Animal assisted therapy (AAT) is the use of certified therapy animals as a part of a therapeutic plan. The Delta Society
describes animal assisted therapy as a "significant part of treatment for many people who are physically, socially, emotionally or cognitively challenged." Those in hospitals or nursing homes often benefit from AAT, especially children and the elderly. While animals such as horses and cats can make excellent therapy animals, dogs are by far the most common type. Perhaps this is because of the unique bond
that canines and humans share. Therapy dogs truly make a difference in the lives of the people they meet.
History of Animal-Assisted Therapy:
Animals, especially dogs, have been assisting humans since the beginning of recorded history. They have helped us work and provided us with companionship and lifted our spirits. However, it was not until the 20th century that animals were officially recognized for their therapeutic abilities.
In 1976, Elaine Smith founded Therapy Dogs International, the first registry for therapy dogs in the US. One year later, the Delta Foundation (later named Delta Society) was formed to research the effects that animals have on people’s lives. Today, these groups, along with many others, help provide therapy animals to people in need of AAT.

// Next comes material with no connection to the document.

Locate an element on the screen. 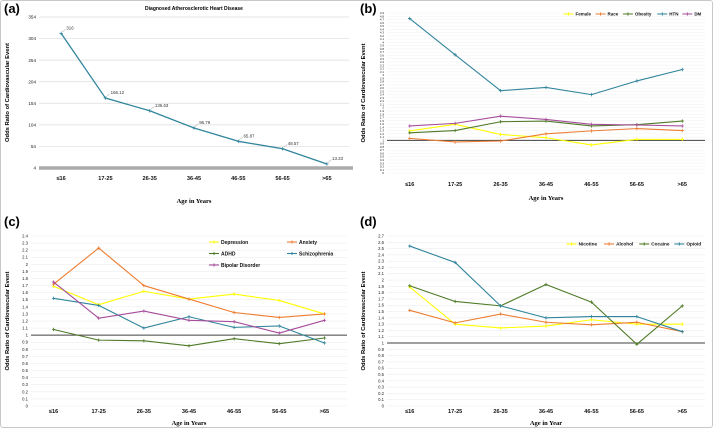 This screenshot has height=428, width=713. y-tick-label: 3.2 is located at coordinates (382, 69).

How Therapy Dogs Make a Difference:
Animal assisted therapy teams consist of a certified therapy animal and a trained handler. Therapy teams visit hospitals, nursing homes, assisted living centers, children's homes and other similar facilities to help lift spirits and facilitate recovery. Therapy dogs visit with the sick and elderly, sometime simply sitting by the person's side and patiently being petted. AAT patients may walk therapy dogs, play with them, feed them or groom them. Some therapy dogs are trained to sit quietly and attentively while children read to them. Many therapy dogs have their own disabilities or limitations that serve as inspiration to humans with disabilities.
Qualities of an Ideal Therapy Dog:
Dogs of any breed, size or age may be eligible to become therapy dogs. However, not all dogs are cut out for the job. Therapy dog candidates must possess certain traits in order to qualify. Temperament is by far the most important factor. Before even entering a training program, the therapy dog candidate must be friendly and non-aggressive. The dog must get along remarkably well with children, men, women and other animals. The dog should also be confident, patient, calm, gentle and receptive to training. Socialization
is essential for all puppies, but it is especially important for a dog to be considered for a therapy program.
Becoming A Therapy Team:
Therapy dogs work with a dedicated handler. This is often, but not always, the dog's owner. If you want to become a therapy team with your dog, you must both complete thorough training. A great way to begin is to participate in the AKC Canine Good Citizen Program
(CGC). This certification shows that your dog is socialized, friendly and has adequate basic training. In fact, CGC certification is a prerequisite for many therapy dog programs.
The next step is to contact an official animal assisted therapy organization (like Delta Society or TDI). Each group has its own set of standards and required courses before a dog and handler can become a registered therapy team. Therapy dogs must also meet specific health requirements. Once the dog and handler complete all requirements, they must go through a final evaluation, or series of evaluations, to become official.
Once you and your dog become a therapy team, you can begin visiting facilities. Visits and schedules are typically arranged through your organization. Once you get out there and start making a difference, you'll be glad you took the time to go through the process. Being an animal assisted therapy team can be one of the most rewarding experiences of your life.